Reproduce all of the data that follows, character for character.

Stored dataset items

◆ ◆ ◆ ◆

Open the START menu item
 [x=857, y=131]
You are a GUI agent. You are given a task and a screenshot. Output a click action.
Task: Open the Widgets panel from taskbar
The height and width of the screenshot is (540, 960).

◆ ◆ ◆ ◆

» **Your solution**:
Open the START menu item
 [x=857, y=131]
You are a GUI agent. You are given a task and a screenshot. Output a click action.
Task: Open the Widgets panel from taskbar
The height and width of the screenshot is (540, 960).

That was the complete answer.